■ **WORK REQUIRED**: Copy the stretch from "Another struggle I" through "this, I suppose." in the forum excerpt on the energy of the universe, substituting "difficulty" for "struggle".

■ **EXCERPT PROVIDED**:
==================================================
And the model of chaotic cosmic inflation (which appears to be backed up by some considerable amount of evidence plus it's quite elegant) does seem to suggest the existence of causally disconnected bubbles outside the universe. Also, of course, since the actual universe is bigger than the observable one, one should expect that we are causally disconnected from a number of events (infinite number, maybe?) within our own universe, so it should come as no surprise to have other causally disconnected universes.

Another struggle I have with infinite energy is its conservation. If ∞ + 1 = ∞, what's to prevent energy from being created out of nowhere? If the amount of energy in the universe is infinite, it shouldn't matter. I'd thought Conservation laws only applied fully to isolated systems, which is exactly what our Universe is, but if it is an isolated system with infinite energy... you can see where I'm going with this, I suppose.
 
  • #4
If the universe is infinite and homogenous then it has an infinite mount of energy and an infinite amount of matter.

If the universe is finite and homogenous then it has a finite mount of energy and a finite amount of matter.
 
  • #5
Not necessarily. One possibility is that the total energy content of the universe is exactly zero, and that the large positive energy content associated with matter and radiation is balanced by the large negative energy content of the gravitational fields See, for example, the following book by Lawrence Krauss:

https://www.amazon.com/dp/145162445X/?tag=pfamazon01-20
 
  • #6
ImaLooser said:
If the universe is infinite and homogenous then it has an infinite mount of energy and an infinite amount of matter.

If the universe is finite and homogenous then it has a finite mount of energy and a finite amount of matter.
==================================================
■ **RECORD LIST**:

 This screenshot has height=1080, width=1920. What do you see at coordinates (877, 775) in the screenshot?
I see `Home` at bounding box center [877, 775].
==================================================
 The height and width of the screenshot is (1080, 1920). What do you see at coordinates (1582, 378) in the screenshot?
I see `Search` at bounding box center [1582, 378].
==================================================
■ **OUTPUT BELOW**:
Another difficulty I have with infinite energy is its conservation. If ∞ + 1 = ∞, what's to prevent energy from being created out of nowhere? If the amount of energy in the universe is infinite, it shouldn't matter. I'd thought Conservation laws only applied fully to isolated systems, which is exactly what our Universe is, but if it is an isolated system with infinite energy... you can see where I'm going with this, I suppose.